In the real-world dataset evaluation, according to the evaluation criteria, the attending ophthalmologist rated the responses for correctness, completeness, readability, helpfulness, and safety. Each patient used a 5-point Likert scale to rate their satisfaction (evaluating their level of satisfaction with the response), readability (assessing the ease of understanding of the response), and helpfulness (assessing the perceived usefulness of the medical information provided to patients) with the response.17

2.3. Objective readability analysis

Previous research has posited that chatbots when operating within an English language context, can provide accurate responses. However, they often exhibit a high level of reading difficulty, necessitating readers to possess some form of tertiary education. Considering the disparities between the Chinese and English languages, as well as the presence of subjective factors such as patients' educational backgrounds and ophthalmologists' experience, we adopted the Chinese Readability Platform, an online readability website.16 Subsequently, we developed a program that automates the process of uploading responses to this platform, thereby replacing manual intervention by researchers. This program facilitated the collection and organization of readability information. The readability platform employed a multiple linear regression model to establish a Chinese readability formula by evaluating the correlation between 52 linguistic factors specific to the Chinese language context and the corresponding difficulty levels.

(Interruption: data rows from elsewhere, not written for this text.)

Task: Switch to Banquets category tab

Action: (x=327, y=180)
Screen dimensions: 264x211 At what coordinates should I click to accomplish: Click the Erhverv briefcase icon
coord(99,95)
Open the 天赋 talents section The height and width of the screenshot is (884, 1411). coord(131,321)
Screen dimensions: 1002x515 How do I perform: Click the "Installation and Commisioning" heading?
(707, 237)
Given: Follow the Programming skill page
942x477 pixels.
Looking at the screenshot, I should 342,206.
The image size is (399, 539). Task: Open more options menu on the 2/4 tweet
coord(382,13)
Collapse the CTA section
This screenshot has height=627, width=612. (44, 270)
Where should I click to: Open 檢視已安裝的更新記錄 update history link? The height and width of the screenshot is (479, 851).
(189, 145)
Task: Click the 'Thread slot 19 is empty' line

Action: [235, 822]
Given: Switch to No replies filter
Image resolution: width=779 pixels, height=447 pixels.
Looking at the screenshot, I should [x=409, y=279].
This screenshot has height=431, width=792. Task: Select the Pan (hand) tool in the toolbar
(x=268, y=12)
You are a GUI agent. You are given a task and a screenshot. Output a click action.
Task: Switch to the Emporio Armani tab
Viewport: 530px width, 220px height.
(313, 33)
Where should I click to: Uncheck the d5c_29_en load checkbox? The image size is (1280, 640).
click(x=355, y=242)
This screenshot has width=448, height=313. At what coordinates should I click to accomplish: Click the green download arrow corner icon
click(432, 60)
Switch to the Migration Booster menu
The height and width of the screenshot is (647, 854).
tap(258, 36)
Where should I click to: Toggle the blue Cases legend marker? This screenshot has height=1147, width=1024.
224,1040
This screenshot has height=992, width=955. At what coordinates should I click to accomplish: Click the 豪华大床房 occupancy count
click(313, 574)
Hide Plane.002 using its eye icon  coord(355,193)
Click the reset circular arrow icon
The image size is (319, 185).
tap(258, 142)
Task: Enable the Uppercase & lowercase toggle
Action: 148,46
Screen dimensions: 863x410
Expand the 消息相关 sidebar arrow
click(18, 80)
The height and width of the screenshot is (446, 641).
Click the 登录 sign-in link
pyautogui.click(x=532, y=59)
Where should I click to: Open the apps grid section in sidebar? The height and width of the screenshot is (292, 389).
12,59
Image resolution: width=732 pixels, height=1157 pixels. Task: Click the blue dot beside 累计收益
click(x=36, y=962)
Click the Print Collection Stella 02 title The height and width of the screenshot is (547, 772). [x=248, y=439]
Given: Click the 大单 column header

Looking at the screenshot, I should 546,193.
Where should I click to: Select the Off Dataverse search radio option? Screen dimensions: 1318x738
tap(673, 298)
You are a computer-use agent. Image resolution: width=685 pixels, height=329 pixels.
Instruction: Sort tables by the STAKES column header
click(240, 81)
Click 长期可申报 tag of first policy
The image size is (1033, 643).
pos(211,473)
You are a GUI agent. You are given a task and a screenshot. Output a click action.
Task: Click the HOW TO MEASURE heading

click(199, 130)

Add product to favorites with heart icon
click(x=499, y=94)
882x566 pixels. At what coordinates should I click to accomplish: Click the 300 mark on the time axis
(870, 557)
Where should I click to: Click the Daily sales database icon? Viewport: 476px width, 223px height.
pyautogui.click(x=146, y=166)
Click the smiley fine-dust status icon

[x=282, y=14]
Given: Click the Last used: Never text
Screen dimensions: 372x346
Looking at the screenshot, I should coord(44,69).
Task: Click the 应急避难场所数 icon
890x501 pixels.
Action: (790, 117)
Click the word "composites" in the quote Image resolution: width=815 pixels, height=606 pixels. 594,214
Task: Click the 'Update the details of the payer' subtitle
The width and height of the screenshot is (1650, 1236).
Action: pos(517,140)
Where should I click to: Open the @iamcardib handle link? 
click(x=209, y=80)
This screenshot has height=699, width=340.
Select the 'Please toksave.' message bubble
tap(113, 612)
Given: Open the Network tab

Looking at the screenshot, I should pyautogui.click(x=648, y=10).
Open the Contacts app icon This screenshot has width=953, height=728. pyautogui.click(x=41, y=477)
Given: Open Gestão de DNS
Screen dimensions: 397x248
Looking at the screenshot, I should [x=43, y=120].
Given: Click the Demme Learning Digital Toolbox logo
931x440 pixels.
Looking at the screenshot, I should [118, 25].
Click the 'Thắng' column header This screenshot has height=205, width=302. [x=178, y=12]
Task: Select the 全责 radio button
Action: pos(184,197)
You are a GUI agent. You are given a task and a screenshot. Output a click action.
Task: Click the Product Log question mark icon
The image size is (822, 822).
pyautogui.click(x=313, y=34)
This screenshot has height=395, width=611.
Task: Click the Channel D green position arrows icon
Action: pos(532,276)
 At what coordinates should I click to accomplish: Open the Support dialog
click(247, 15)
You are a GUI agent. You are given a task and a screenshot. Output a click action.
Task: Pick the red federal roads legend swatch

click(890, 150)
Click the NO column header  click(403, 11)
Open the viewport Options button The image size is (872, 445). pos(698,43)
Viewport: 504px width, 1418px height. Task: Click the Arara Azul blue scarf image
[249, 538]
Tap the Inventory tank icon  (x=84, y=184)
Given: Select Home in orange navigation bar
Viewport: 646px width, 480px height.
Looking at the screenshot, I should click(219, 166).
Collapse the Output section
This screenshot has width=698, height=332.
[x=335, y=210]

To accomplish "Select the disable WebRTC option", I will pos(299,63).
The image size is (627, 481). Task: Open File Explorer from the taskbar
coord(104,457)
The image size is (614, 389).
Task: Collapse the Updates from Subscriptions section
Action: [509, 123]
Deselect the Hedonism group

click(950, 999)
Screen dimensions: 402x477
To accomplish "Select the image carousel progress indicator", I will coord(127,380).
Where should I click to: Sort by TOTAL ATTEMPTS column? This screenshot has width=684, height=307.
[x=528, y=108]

By submitting the text to this website, researchers receive parameters that aid in assessing readability, including reading difficulty scores and recommended reading ages. A higher reading difficulty score signifies a lower level of text comprehensibility.

2.4. Statistical analysis

The statistical analysis was performed using IBM SPSS Statistics for Windows version 25.0, which was released in August 2017 (Armonk, NY: IBM Corp.). In the retrospective dataset evaluation, a Kruskal‒Wallis test, a rank-based nonparametric test, was utilized to compare each chatbot's evaluation scores and objective readability scores based on a 5-point Likert scale. Subsequently, post hoc Dunnett tests were employed for paired comparisons. In the real-world dataset evaluation, the Mann‒Whitney test and unpaired t-test were conducted to compare the average ratings of the responses between Baichuan 2 and ChatGPT-4.0. The statistical significance level for all tests was set at P ​≤ ​0.05. We used the SQUIRE checklist when writing our report.

3. Results

In the first phase, ophthalmologists evaluated the responses of four LLMs based on 5 dimensions: correctness, completeness, readability, usefulness, and safety. Each dimension is rated on a scale from 1 to 5, with warmer colors indicating higher scores, as depicted in Fig. 2A.

Fig. 2.

Fig. 2

Scores of the responses of four LLMs to common glaucoma questions. (A) Summary ratings for LLM chatbots' answers to glaucoma questions. (B–F) Correctness, Completeness, Readability, Helpfulness, and Safety scores on responses for four LLMs.

Overall, the scoring indicates positive results for three out of the four models, with only Qwen's Completeness score standing at 2.96 ​± ​1.38 as an exception. Notably, ChatGPT-4.0 emerged as the top performer, achieving the highest scores across all five dimensions. Similarly, Baichuan 2 exhibited excellent readability (4.59 ​± ​0.68) and helpfulness (4.49 ​± ​0.75). Conversely, Qwen and PaLM 2 exhibited weaker performances in the first phase. Although the readability of PaLM 2 surpassed 4, both Qwen and PaLM 2 fell significantly behind Baichuan 2 and ChatGPT-4.0 in other dimensions, suggesting limitations in their ability to address glaucoma patient education. Despite variations in performance among the four LLMs, the responses generated by them were generally deemed safe, with all safety scores surpassing 3 (Fig. 2F).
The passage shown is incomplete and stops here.